Tecnologia Rezum, ideale per chi ha prostate meno ingrossate e pochi sintomi
Oggi, fortunatamente, possiamo contare su tecniche ancor più sofisticate delle precedenti, che consentono non solo di essere mininvasivi, efficaci e rapidi ma anche di andare incontro alle esigenze personali dell’uomo. Le innovazioni, in questo senso, sono principalmente due. «La prima è la tecnologia Rezum che permette, attraverso l’infiltrazione di vapore per mezzo di una sonda inserita nel pene, di sclerotizzare il tessuto prostatico in eccesso, riducendo così il volume della ghiandola. Questa tecnica, però, può essere utilizzata solo in quei pazienti che presentano prostate di minori dimensioni e non manifestano sintomi importanti» spiega Cocci.
La vera svolta per il trattamento dell’ipertrofia prostatica è costituita dal sistema robotico Aquabeam Waterject
L’altra novità, ancor più interessante perché applicabile in quasi la totalità dei casi (98%), è la resezione del tessuto prostatico a mezzo robotico con acqua fredda. «La tecnologia, una delle più brillanti innovazioni in questo ambito, si chiama Acquabeam Waterject. Questo sistema consente innanzitutto di evidenziare perfettamente, attraverso un’ecografia istantanea, la porzione di prostata da rimuovere e di pianificare così l’intervento eseguito dal robot in sinergia con il chirurgo. La rimozione vera e propria avviene tramite un getto d’acqua, che fuoriesce da una sonda inserita nel pene e collegata al braccio robotico, ed è supervisionata dallo specialista che gestisce console e pedaliera. Questa procedura è rapidissima, tanto che anche le prostate di grandi dimensioni possono essere trattate in 7-8 minuti, non prevede incisioni chirurgiche di alcun tipo e, eliminando solo la porzione di prostata prestabilita, non intacca assolutamente le strutture adibite alla continenza e all’eiaculazione» puntualizza lo specialista in urologia e andrologia.
Qual è il post-operatorio dopo questi interventi?
«Per quanto riguarda i pazienti operati con tecnica Acquabeam Waterject, è necessario un ricovero di circa 3 giorni, durante i quali non si avvertono dolore né fastidio. In questo lasso di tempo ci si può sedere, sdraiare e passeggiare e bisogna assumere i farmaci antibiotici prescritti dallo specialista. Trascorso questo tempo, l’uomo può tornare a casa, privo di catetere, e può notare fin da subito un beneficio immediato nella minzione.
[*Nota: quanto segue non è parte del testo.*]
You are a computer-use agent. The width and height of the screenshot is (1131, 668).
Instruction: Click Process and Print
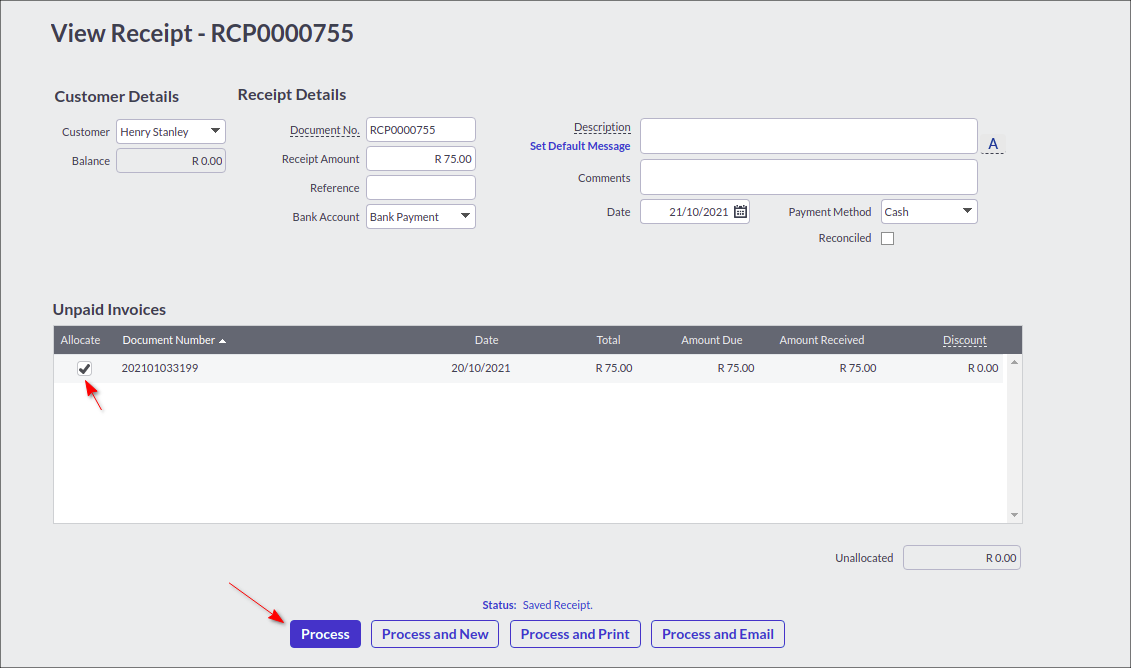click(x=575, y=633)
Per i pazienti operati con tecnica Rezum, invece, si può fare rientro a casa il giorno stesso dell’intervento purché si indossi un catetere vescicale, che va tenuto alcuni giorni, e si assuma contemporaneamente alcuni farmaci antibiotici e antinfiammatori. Alla rimozione del catetere il paziente nota un miglioramento del flusso, che tuttavia torna a essere normale dopo circa 3 mesi. In entrambi i casi l’attività sessuale può essere ripresa dopo 3-4 settimane, senza alcun tipo di fastidio né dolore» conclude Cocci.